The Central Intelligence Agency just opened a museum citing their successes and failures. Supposedly it has their mistakes, too. I wonder if it has the following failures and mistakes.

            The earliest failure I remember is their attempt to overthrow Fidel Castro by the most incompetent invasion in history. I did a written ten page paper on this while I was in grade school. No wonder John Kennedy never trusted the CIA after that debacle.

            The CIA supported Ayatollah Khomeini comfortably in France before going back to Iran.

            Even more convoluted is Panama’s Manuel Noriega who the CIA helped to become the transit manager for drugs coming from Columbia’s drug lords to the United States.
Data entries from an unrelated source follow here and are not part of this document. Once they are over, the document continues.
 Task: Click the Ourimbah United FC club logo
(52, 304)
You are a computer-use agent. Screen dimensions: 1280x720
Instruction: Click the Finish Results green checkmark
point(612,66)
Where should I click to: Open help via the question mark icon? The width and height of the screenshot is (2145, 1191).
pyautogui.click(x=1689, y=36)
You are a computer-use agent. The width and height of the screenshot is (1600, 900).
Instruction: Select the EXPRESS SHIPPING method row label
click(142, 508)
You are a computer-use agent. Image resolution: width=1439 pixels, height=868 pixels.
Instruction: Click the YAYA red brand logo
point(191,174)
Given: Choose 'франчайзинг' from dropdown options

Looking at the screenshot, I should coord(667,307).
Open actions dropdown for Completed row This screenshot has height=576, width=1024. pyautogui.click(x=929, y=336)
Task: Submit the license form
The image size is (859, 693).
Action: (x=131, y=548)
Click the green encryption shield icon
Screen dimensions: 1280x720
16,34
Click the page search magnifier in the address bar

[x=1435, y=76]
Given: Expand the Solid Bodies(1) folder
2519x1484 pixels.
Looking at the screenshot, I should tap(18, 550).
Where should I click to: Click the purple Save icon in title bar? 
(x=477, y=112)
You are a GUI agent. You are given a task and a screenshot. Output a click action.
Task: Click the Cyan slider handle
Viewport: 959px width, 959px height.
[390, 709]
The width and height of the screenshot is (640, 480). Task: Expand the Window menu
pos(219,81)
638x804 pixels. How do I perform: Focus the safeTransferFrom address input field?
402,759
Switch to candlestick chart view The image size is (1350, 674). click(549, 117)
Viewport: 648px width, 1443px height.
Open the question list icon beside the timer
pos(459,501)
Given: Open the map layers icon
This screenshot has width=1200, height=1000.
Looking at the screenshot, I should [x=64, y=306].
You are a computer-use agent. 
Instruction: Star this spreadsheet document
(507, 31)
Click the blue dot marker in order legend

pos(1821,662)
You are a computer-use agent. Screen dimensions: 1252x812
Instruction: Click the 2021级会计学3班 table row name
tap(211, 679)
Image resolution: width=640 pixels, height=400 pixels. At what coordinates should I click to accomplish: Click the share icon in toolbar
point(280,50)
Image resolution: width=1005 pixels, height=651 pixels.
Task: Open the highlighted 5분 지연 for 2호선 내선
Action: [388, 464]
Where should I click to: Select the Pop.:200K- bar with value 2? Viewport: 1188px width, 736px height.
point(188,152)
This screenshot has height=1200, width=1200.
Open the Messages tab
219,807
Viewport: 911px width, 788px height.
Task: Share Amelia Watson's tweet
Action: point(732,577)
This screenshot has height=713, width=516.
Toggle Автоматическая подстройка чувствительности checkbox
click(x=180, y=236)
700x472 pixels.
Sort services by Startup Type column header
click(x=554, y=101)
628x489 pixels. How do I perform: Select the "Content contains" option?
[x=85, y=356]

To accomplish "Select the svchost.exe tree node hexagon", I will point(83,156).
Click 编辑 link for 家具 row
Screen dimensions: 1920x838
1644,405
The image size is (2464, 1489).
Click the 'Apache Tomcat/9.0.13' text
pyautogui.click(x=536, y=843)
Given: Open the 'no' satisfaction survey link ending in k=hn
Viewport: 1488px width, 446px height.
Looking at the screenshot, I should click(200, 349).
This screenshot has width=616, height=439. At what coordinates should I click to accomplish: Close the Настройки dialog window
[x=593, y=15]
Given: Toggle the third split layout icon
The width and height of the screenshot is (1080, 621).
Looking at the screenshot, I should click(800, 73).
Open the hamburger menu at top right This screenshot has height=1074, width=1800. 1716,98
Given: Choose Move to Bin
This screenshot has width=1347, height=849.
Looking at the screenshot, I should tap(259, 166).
The CIA wanted to keep track for some reason. When he got too involved and made millions while President, they got our military to invade and arrested him.

            How many National Leaders of countries we didn’t like were killed by the CIA. I once read a long list of attempts to kill Castro including poison and an exploding cigar. In 1970 we overthrew President Allende Gossans of Chile to put in Pinochet Ugarte. Allende supposedly killed himself. Over 3,100 people disappeared during Pinochat’s rule but the CIA kept him in power until they got too much heat from the President and Congress. We will never know how many more.

We have a habit of getting rid of a leader we don’t like and then finding out our new pick is much worse. Power corrupts and we give people absolute power to haunt the CIA’s decisions.

            On, don’t forget their intelligence on Iraq’s nuclear and biologic weapons. They don’t deserve all the blame since Vice President Dick Cheney put a heavy finger on the editing of the report to former President George W. Bush.